野外呆了几日,满身汗渍,待浆洗过一遍,浑身清爽。
又让仆役在伍宁房中拿来换洗衣物,邓季扔掉平头麻鞋、葛袍短衫,脚蹬布屐,生平第一次穿上大袖大带的博衣宽袍,车黍赞道:“倒也匹配!”
拿铜镜一观,果然也是个翩翩少年,这宽袍穿在他身上倒不差。
却说伍恭出了聚客厅,再次召集族老,将情况一讲明,族老们顿时面面相觑,反应过来时,俱都破口喝骂,有骂贼人痴心妄想的,也有骂伍恭女儿不更事尽惹祸的。
族老们群情激愤,怒火还没发泄完,有仆人来报,寨门已被贼人夺了,部曲们没得家主授命,不敢与之相争,竟被贼人轻松夺下。
屋内众老头全吃了一吓,伍宁还在贼人手里,族人也在威胁之下,这时候与贼人硬拼可不合算,先前出计献美人的干瘦老者忙道:“速带窕儿从密道离开!”
既不能和贼人硬拼,又不能真个将伍恭女儿伍窕嫁给贼首,把她送出寨子去才是最佳选择,这伍寨是伍氏先人为避战乱修建的,自然要防范大军围困,峡谷深处早挖有通往深山里的密道,寨门被堵住,还可走密道。
伍恭大汗淋漓,正要出去送女儿时,门外已响起噪乱声,却是先前马皮寻不到这些老儿聚会所在,直等郭石占了寨门,有仆从疾奔过来飞报,他才跟着一路过来,将伍氏一族族长族老全堵在聚会所。
连族老都全落入贼手,那些伍氏部曲族人谁还敢妄动?
老头们叫苦不迭,他们年轻时或有武勇,如今却都是老翁,被堵在里面,谁敢带头冲出去?此时叫天天不应,叫地地不灵,果然连出恭也有贼人尾随,伍恭几次想要求见邓季都没能成功,在里面竟束手无策。
残阳尽落时,伍家小姐也被两条大汉堵回屋中,婢女不得进门通传消息,她还不知因一次出头抱不平,自家命运已然改变,还犹在屋内为嫂子担心,生父亲闷气。
这时候,整个伍寨已基本落入蛾贼掌握之中,由里到外,区区数十人控制了近两千人的寨子,不得不说,邓季的胆量胃口都不算小。
当然,做出这些行为并非仅仅是需要女人,除了那四千石粮食外,邓季这小渠帅贼首觉得自己还需要个中间人。

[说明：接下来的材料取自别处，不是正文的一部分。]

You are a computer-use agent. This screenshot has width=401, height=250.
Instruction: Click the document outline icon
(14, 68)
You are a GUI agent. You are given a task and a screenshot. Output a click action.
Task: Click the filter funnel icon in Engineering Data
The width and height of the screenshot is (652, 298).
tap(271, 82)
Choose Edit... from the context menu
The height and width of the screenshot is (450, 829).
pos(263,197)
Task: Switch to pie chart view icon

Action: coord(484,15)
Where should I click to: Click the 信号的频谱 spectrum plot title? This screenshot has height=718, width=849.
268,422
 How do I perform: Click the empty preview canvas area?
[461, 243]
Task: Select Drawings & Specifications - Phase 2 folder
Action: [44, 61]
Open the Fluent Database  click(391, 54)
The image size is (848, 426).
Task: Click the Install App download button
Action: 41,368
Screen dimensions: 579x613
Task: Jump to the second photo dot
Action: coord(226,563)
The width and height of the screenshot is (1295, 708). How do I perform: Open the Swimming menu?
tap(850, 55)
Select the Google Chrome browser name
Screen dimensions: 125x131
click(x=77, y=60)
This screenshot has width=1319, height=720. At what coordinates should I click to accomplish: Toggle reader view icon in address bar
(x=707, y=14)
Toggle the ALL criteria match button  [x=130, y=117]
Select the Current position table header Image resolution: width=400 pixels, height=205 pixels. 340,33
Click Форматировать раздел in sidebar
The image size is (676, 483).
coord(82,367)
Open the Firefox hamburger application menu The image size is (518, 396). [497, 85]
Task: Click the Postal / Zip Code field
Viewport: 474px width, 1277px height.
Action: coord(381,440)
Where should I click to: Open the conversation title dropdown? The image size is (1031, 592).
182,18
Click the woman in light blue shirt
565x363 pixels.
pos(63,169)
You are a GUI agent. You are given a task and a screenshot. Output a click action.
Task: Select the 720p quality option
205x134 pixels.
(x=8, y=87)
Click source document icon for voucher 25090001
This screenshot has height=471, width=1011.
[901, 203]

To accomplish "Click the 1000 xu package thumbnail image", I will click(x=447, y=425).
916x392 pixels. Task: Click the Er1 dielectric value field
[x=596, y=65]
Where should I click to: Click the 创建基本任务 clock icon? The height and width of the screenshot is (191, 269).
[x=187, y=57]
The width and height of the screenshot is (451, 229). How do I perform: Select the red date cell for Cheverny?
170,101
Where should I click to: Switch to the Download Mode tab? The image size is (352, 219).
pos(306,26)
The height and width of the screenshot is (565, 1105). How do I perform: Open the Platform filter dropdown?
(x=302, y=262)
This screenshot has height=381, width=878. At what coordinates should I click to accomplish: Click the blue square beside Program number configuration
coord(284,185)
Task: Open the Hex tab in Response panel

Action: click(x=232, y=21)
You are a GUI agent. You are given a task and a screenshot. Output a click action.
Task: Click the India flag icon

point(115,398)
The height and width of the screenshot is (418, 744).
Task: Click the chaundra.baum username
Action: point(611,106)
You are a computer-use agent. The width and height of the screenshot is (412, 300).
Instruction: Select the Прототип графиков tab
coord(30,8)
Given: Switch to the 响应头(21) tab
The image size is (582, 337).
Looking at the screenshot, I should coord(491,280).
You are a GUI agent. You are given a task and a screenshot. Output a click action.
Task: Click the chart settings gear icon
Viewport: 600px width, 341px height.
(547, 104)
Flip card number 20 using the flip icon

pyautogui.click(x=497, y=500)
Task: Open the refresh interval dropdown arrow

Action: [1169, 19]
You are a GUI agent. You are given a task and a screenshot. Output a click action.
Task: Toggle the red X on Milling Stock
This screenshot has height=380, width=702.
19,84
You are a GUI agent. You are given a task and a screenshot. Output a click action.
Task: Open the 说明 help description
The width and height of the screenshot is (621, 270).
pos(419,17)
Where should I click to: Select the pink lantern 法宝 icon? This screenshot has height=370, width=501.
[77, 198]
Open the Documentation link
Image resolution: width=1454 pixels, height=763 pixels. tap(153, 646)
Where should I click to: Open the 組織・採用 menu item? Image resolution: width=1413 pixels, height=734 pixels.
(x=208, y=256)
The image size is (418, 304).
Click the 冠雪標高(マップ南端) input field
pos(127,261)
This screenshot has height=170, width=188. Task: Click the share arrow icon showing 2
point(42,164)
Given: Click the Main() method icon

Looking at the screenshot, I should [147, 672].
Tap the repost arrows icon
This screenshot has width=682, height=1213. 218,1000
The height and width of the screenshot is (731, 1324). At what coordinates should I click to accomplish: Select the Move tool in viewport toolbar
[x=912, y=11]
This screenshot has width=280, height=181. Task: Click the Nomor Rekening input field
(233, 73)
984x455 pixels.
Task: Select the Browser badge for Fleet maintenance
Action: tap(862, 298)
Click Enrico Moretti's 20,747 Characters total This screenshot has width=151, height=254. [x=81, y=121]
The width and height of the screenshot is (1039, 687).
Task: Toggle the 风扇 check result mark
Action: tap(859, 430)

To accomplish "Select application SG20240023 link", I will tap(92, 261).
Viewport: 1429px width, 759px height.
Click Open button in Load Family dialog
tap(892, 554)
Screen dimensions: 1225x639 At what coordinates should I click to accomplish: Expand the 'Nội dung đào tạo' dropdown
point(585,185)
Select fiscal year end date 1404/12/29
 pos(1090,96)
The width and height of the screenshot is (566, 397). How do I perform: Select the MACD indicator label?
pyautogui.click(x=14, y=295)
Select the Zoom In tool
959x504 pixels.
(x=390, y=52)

在太行扎根和流浪四方时已不再一样,要养活这许多老弱,粮食、食盐、布帛、铁、武器等都不可或缺,能战精壮过少,不可能靠掳掠获得,也不可能自给自足,必须得建立交易渠道,滏口陉如今虽不时有商队经过,但规模都不大,再说和贼众们做生意,不是所有商人都有这胆量。